6) ods-signerd had to be restarted (again), and that time it
   exited shortly thereafter with

   Jul 10 15:09:10 hugin ods-signerd: signer/ixfr.c:230: part_print: assertion part->soamin failed

   Not pretty, not robust.  At this time I concluded that
   ods-signerd would not be able to recover with the old data in its
   tmp/ directory present, so ...

7) I moved OpenDNSSEC's tmp/ directory away, raised the FD
   resource limit, and restarted the process pair (enforcer and
   signer), and they're finally up and running again.

8) There appears to be a lack of "work flow control" internally
   in ods-signerd -- even after I successfully restarted the
   process pair, I see log entries such as this:

   Jul 10 15:12:34 hugin ods-signerd: [tools] unable to read zone 2.39.128.in-addr.arpa: adapter failed (Incoming zone transfer not ready)
   Jul 10 15:12:34 hugin ods-signerd: [worker[1]] backoff task [read] for zone 2.39.128.in-addr.arpa with 60 seconds

   It seems primitive to do "time-based poll waiting", can't the two
   tasks simply synchronize their activities a bit better, so that
   the consumer doesn't even try to use the data before it's ready
   and this superfluous logging be removed?

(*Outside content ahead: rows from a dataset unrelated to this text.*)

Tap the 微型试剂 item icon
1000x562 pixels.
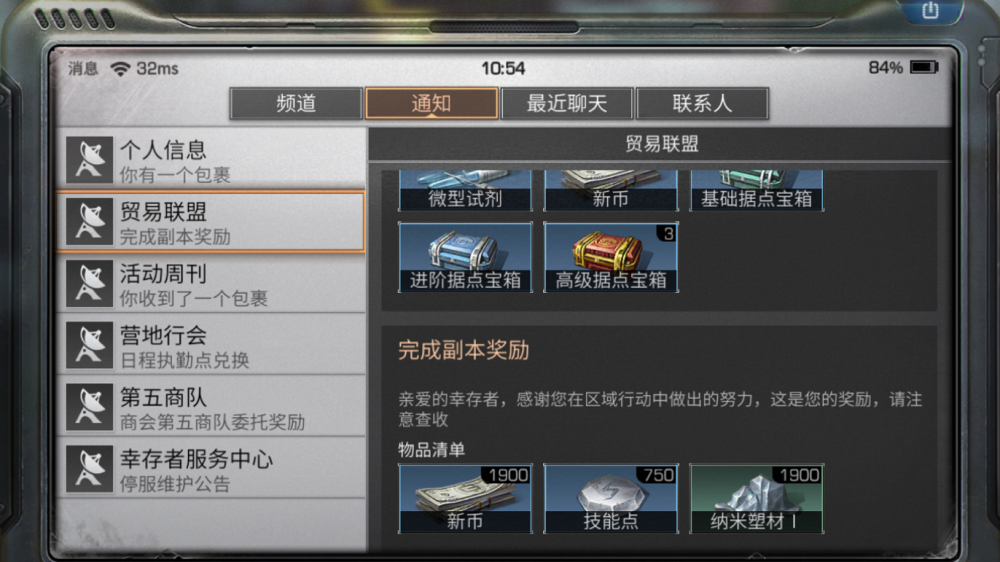tap(465, 190)
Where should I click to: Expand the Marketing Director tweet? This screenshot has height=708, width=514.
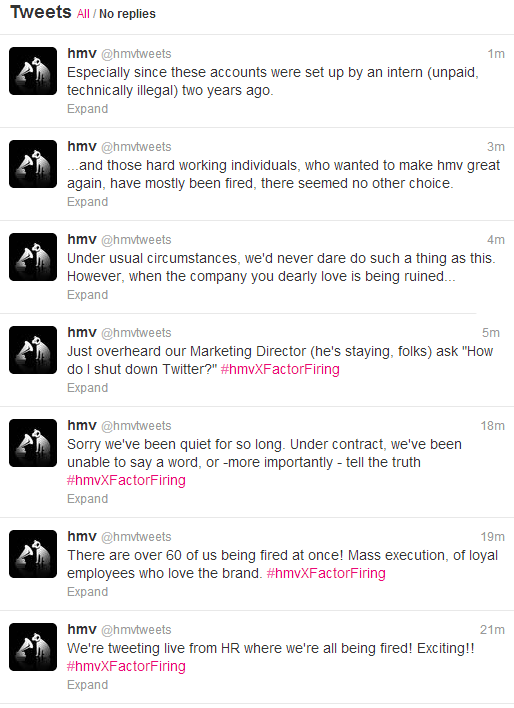[x=88, y=388]
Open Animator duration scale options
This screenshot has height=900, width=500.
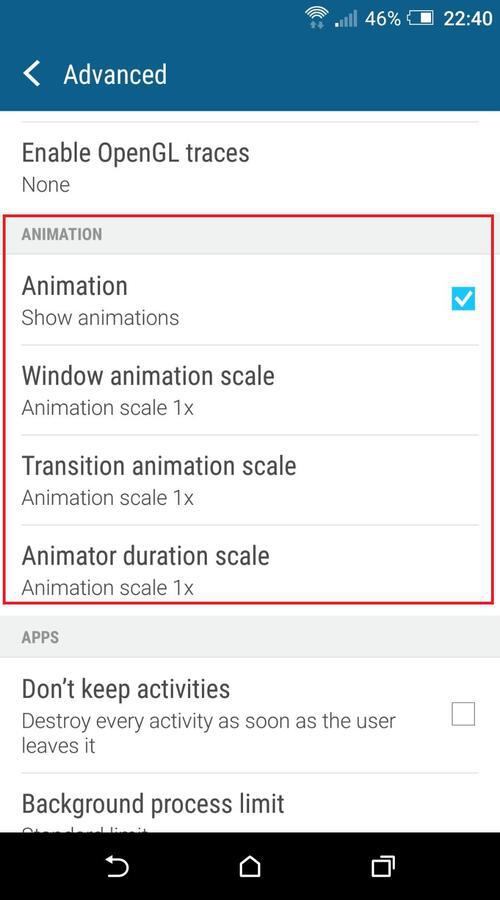(250, 565)
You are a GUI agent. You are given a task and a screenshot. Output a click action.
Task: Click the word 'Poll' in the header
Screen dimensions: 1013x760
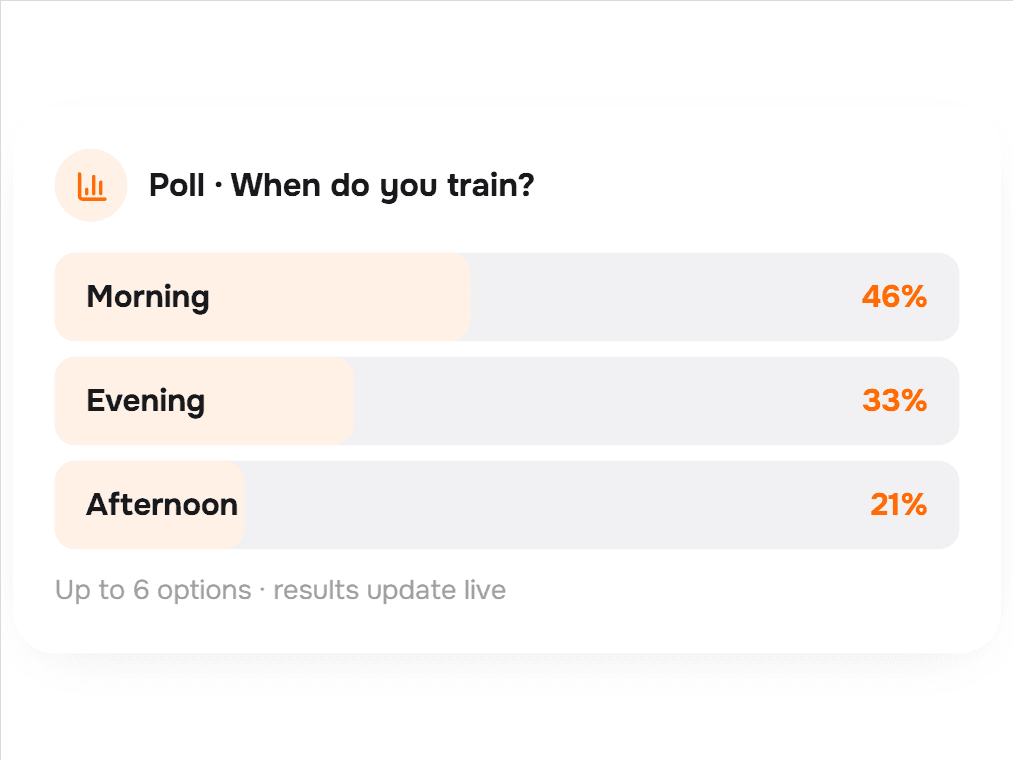(x=177, y=185)
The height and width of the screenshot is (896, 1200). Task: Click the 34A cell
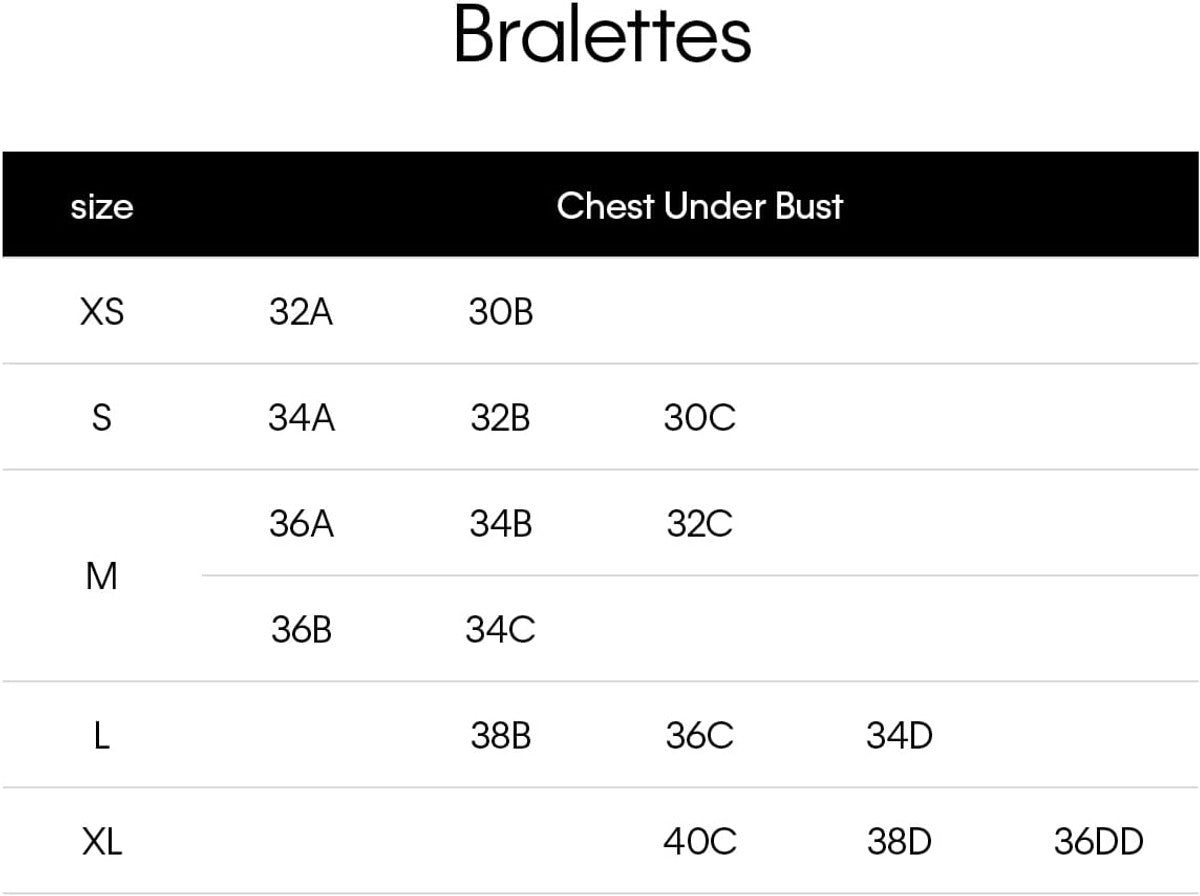301,418
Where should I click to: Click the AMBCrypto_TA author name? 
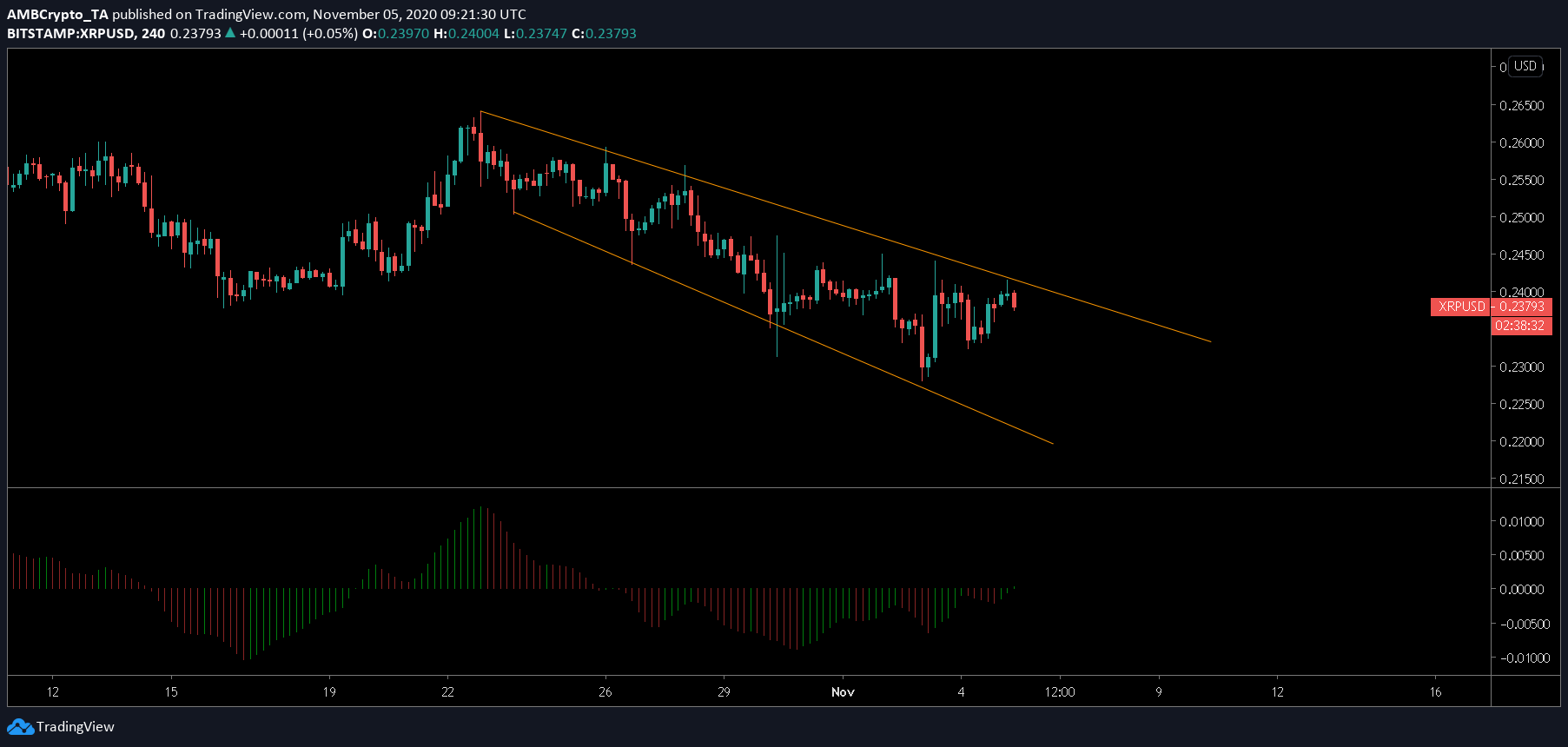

Is it just me, or does restarting ods-signerd after an abnormal exit
appear to be more than just a little ... fragile?  I know I run
OpenDNSSEC on an OS where the default resource limits are quite low,
some would say "ridiculously low" compared to "modern" defaults --
the default FD limit is as low as 128.  However, I appear to be
hitting this limit with only 39 configured zones, and if
ods-sginerd's desired consumption of file descriptors can turn out
to be proportional to the number of configured zones, that surely
must spell Serious Trouble somewhere further down the line, and not
just for me?

My confidence in OpenDNSSEC's operational stability is somewhat
shaken by this experience...

Regards,

- Håvard